E se Amelia Earhart è stata una pioniera del volo, in campo artistico di sicuro Laurie Anderson non è da meno. L’artista è considerata una delle più rinomate e audaci creative americane. Con il suo lavoro, che comprende musica, arte visiva, poesia, film e fotografia, Laurie ha sfidato e deliziato il pubblico di tutto il mondo per più di 40 anni, rivolgendosi sempre a “orecchie” attente, in cerca di inconsueti ascolti.
«Mi considero un’artista dell’Avanguardia, tutto qui», si è definita di recente. E in effetti, il suo lavoro non si vende nelle gallerie, ma è vissuto dal pubblico che va a vederla esibirsi e che potrà tornare a farlo anche in Europa, ma si parte dal 12 novembre in Gran Bretagna (ma con tappe in continuo aggiornamento sul suo sito).
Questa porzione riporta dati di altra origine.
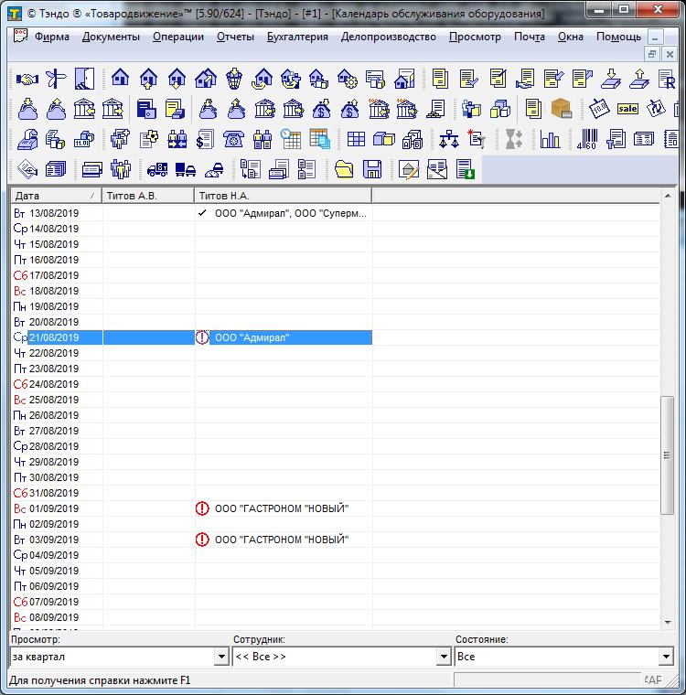
Task: Sort by the Дата column header
Action: pyautogui.click(x=55, y=196)
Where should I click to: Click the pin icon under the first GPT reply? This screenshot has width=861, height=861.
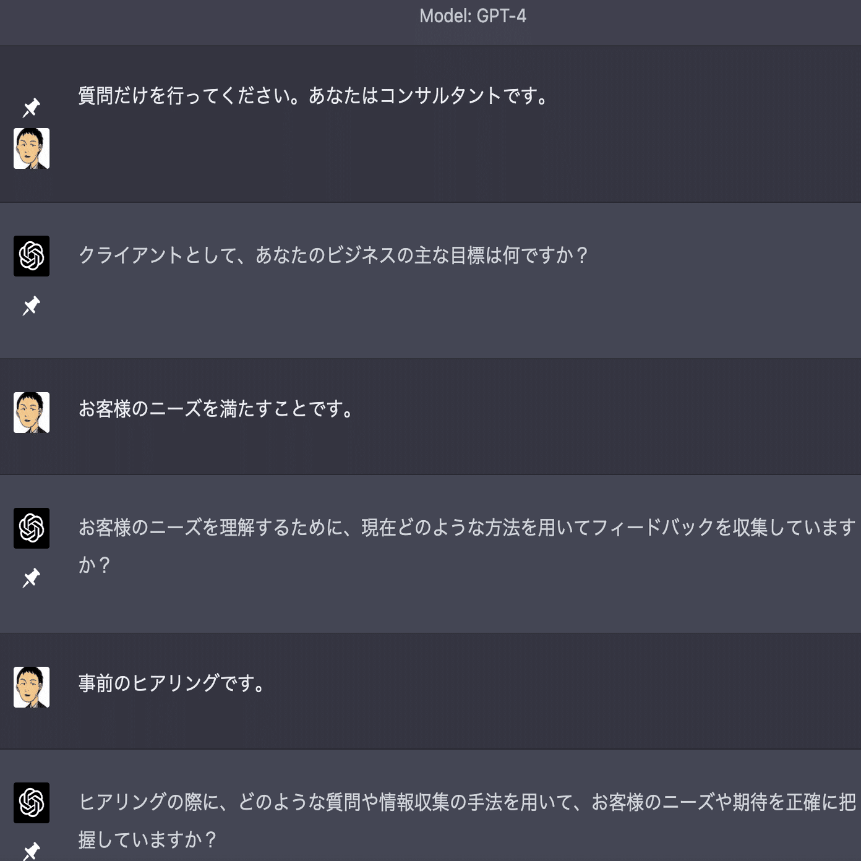tap(32, 304)
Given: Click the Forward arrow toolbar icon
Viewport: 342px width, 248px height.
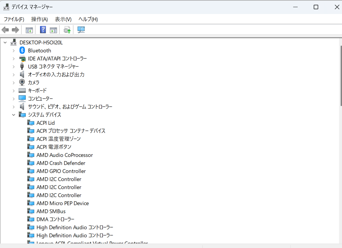Looking at the screenshot, I should pos(15,30).
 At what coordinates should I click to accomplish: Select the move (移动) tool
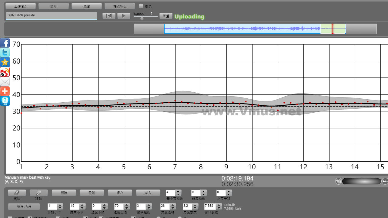tap(38, 193)
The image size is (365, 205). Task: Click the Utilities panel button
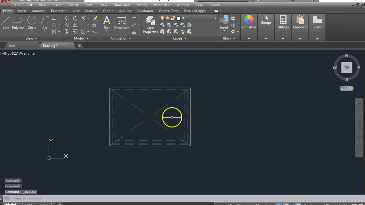(283, 22)
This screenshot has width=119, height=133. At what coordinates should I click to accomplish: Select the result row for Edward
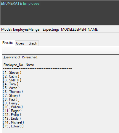tap(13, 126)
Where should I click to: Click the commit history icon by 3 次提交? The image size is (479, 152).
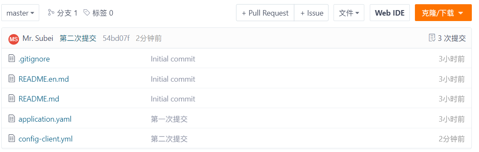click(432, 38)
Laurie dal palcoscenico canta, racconta storie, suona violini elettronici e non da lei ideati, tra suoni spaziali e vibrazioni per i non udenti. Questo fa Laurie, questo e molto altro, per esempio quando ricorda l’amato Lou Reed, con il quale duettava e condivideva passioni e quotidianità e continua a farlo ammettendo candidamente: «L’intelligenza artificiale mi permette di dialogare con Lou anche oggi, so che può sembrare sciocco ma non è così, a volte mi basta guardare il cielo, altre volte utilizzo l’AI e le risposte che mi arrivano me lo fanno sentire ancora vivo, è una specie di dipendenza».
Lou, l’ex Velvet Underground amico di Andy Warhol, il rocker ex tossico e conflittuale, ma da sempre anche uno dei più raffinati poeti newyorkesi, ritrovò il proprio equilibrio proprio nel momento in cui incontrò Laurie Anderson, da lui definita nel brano “Trade in”: «I’ve met a woman with a thousand faces /and I want to make her my wife» (Ho incontrato una donna dai mille volti /e voglio farne la mia sposa). E con la quale, in “Hang on to your emotions”, ci esortava a lasciarci andare al sentimento.